Leaving out all images, return the entries below exactly.

SOURCE MATERIAL: Begin

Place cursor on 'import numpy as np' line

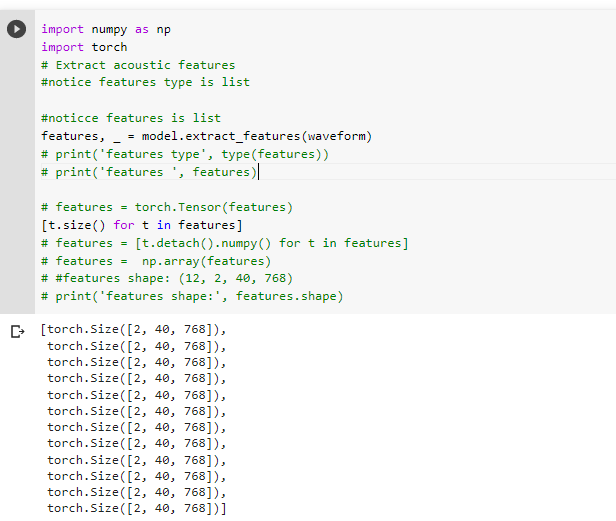[105, 29]
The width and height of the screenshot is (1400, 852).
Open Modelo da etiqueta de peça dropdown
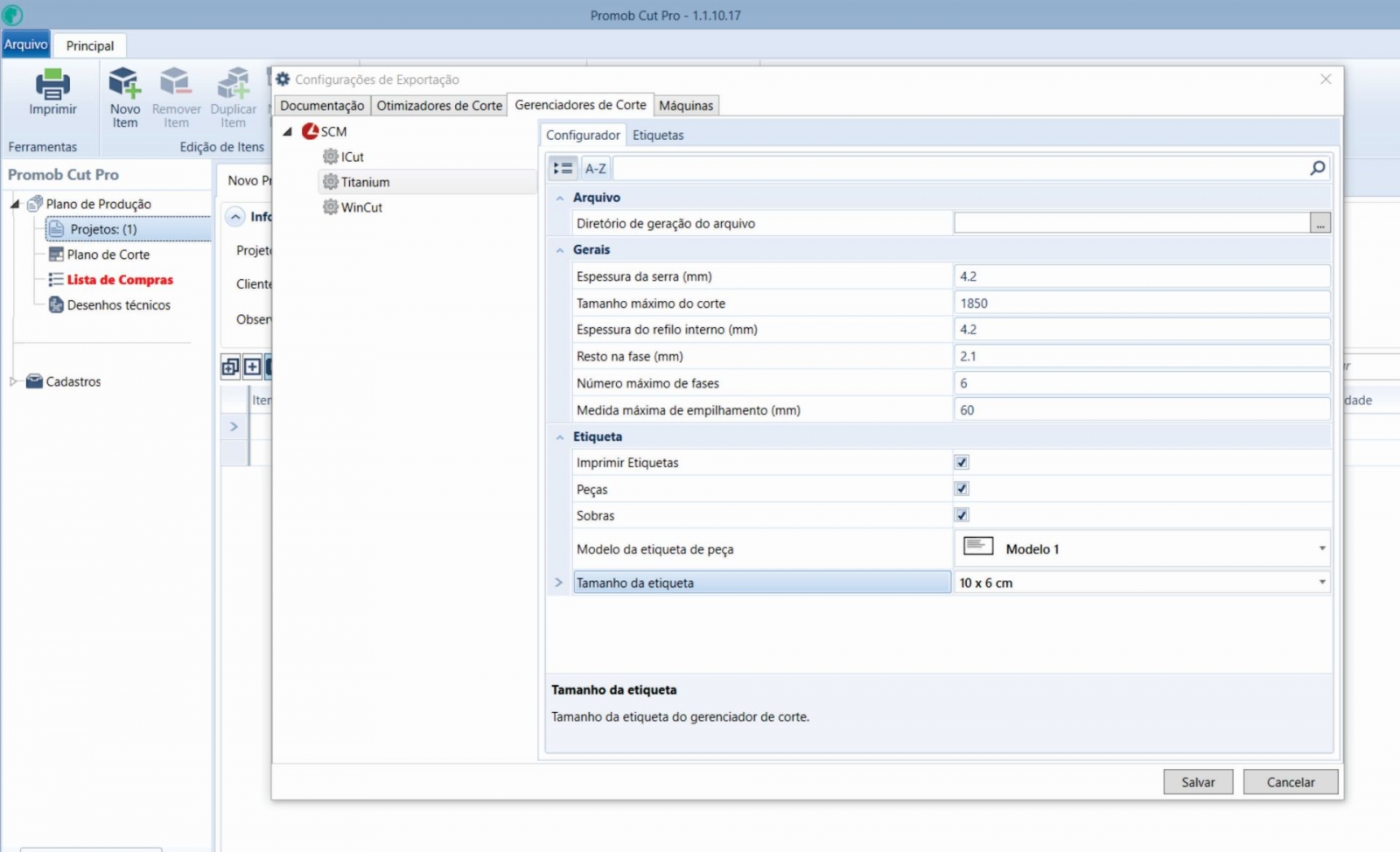tap(1321, 548)
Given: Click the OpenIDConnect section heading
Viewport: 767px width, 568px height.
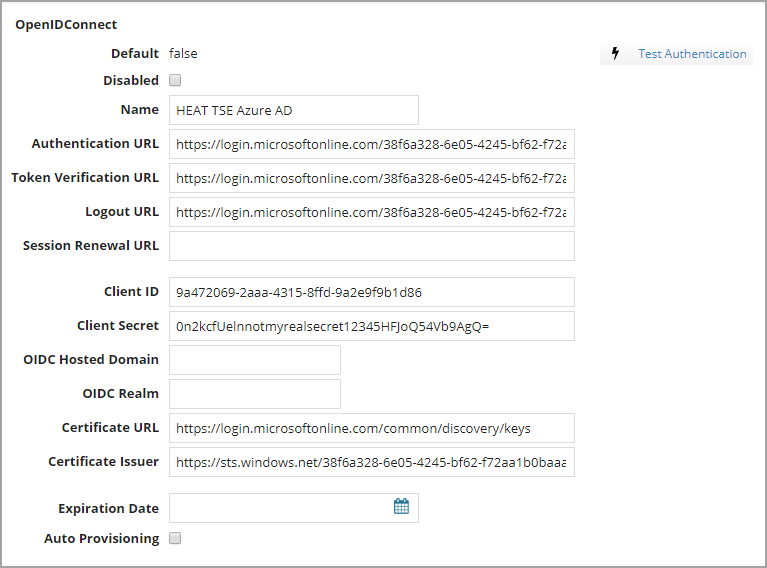Looking at the screenshot, I should 66,24.
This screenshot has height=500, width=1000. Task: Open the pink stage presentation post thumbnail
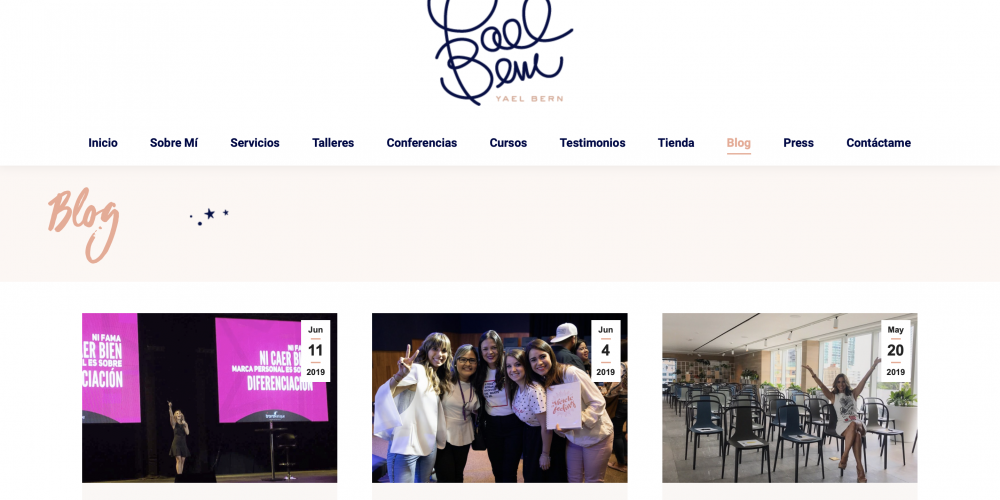tap(209, 398)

SOURCE MATERIAL: End

(RESPONSE TO THIS EXERCISE):
Place cursor on 'import numpy as np' line

[105, 29]
The width and height of the screenshot is (1400, 852).
Open Modelo da etiqueta de peça dropdown
tap(1321, 548)
Given: Click the OpenIDConnect section heading
Viewport: 767px width, 568px height.
Looking at the screenshot, I should 66,24.
This screenshot has height=500, width=1000. Task: Open the pink stage presentation post thumbnail
tap(209, 398)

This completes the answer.